4.4. Practical application after the course
This evaluates the real-world value of the course.
Example questions:
- “Which parts of the course have you already applied?”
- “What content helped you change your current approach or workflow?”
4.5. Suggestions for improvement (open-ended)
Limit this to one or two questions, and keep the tone gentle.
Example:
- “If you could change one thing about the course, what would it be?”
5. Step-by-step guide to using AI to create post-course feedback forms
Step 1: Define the primary goal of the feedback form
Before using AI, clearly answer these questions:
- What do you most want to improve?
- Course content, teaching approach, or learning experience?
Clear example goals include:
- Identifying the most difficult lesson
- Evaluating the suitability of lesson formats
- Collecting ideas for the next version of the course
👉 Each feedback form should focus on one main goal, rather than trying to cover everything.
Step 2: Prepare information to provide to AI
You can summarize the following:
- Course name
- Target learners (beginners / working professionals / application-focused learners)
- Course duration
- Main lesson format (video / slide / text)
- Learning platform: Ourdemy
- Timing of feedback collection: end of course
This information helps AI:
- Choose appropriate language and tone
- Avoid questions that are too advanced or too basic
Step 3: Ask AI to generate a structured feedback form
Example prompt:
Createa post-course feedbackform for an online course for beginners on Ourdemy.
Theform should havea maximum of10 questions, divided into three sections:
(1) Course content
(2) Learning format and experience
(3) Suggestions for improvement
Questions should be short and easy to answer.
AI will return a grouped list of questions that can be easily refined.
Step 4: Combine different question types
To keep the form easy to answer while collecting useful data, include:
Rating scale (1–5)
Use for:
- Clarity
- Satisfaction
- Practical usefulness
Example:
“How would you rate the clarity of the course content?”
Multiple choice (single or multiple selection)
Use for:
- Comparisons
- Decision-making
Example:
“Which lesson format helped you learn most effectively?”
Short open-ended questions
Use for:
- Deeper insights
- Identifying real issues
Example:
“Which lesson took you the most time to complete, and why?”
👉 One or two open-ended questions are usually sufficient.
Step 5: Refine language for Ourdemy learners
After generating the form, you should:
- Remove duplicate or overlapping questions
- Keep the total number of questions between 5 and 10
- Use language that is:
- Gentle
- Non-judgmental
- Encouraging honest feedback
Example revision:
- ❌ “What is wrong with the course?”
- ✅ “What do you think could be improved to make the course easier to learn?”
6. How to implement feedback forms on Ourdemy
Method 1: Attach the form to the final lesson
- Add the form link to the last lesson
- Encourage learners to respond before completing the course
👉 Suitable for short courses
Method 2: Send the form after course completion
- Send via email or platform notification
- Often results in higher response rates
Method 3: Collect feedback by module
- Short forms with 3–4 questions
- Helps identify issues early
- Suitable for longer courses on Ourdemy
👉 Detailed guides
Ourdemy provides built-in tools for creating forms and embedding them directly into pages or lessons.
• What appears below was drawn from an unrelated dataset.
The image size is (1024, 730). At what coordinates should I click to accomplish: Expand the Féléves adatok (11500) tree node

You can refer to the following guides:
- How to create a form on Ourdemy: https://ourdemy.com/where-can-i-create-a-form/
- How to add a form to a page or lesson: https://ourdemy.com/how-do-i-add-a-form/
By following these steps, you can easily implement feedback forms tailored to each course without relying on external tools.
Conclusion:
AI helps ask the right questions; educators make the right improvements
Using AI to create post-course feedback forms is not about chasing trends or “modernizing for the sake of it.”
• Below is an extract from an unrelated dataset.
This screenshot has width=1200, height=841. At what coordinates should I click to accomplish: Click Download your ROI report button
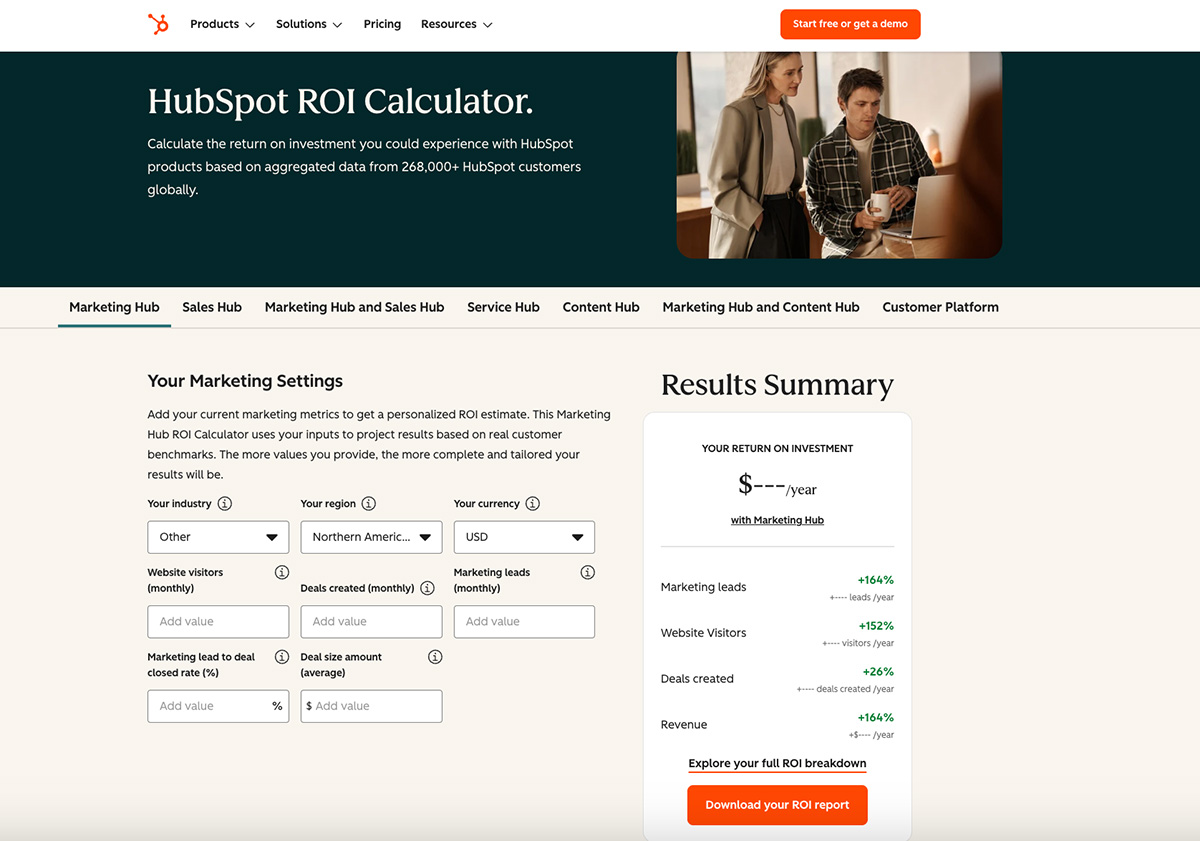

The real goal is to help educators collect feedback in a structured, focused, and actionable way.
When applied correctly, AI helps you:
- Ask questions that address real learner issues
- Understand the actual learning experience more quickly
- Clearly identify areas for improvement
AI helps you ask better and more precise questions.
However, the quality of courses on Ourdemy ultimately depends on the decisions and proactive efforts of educators.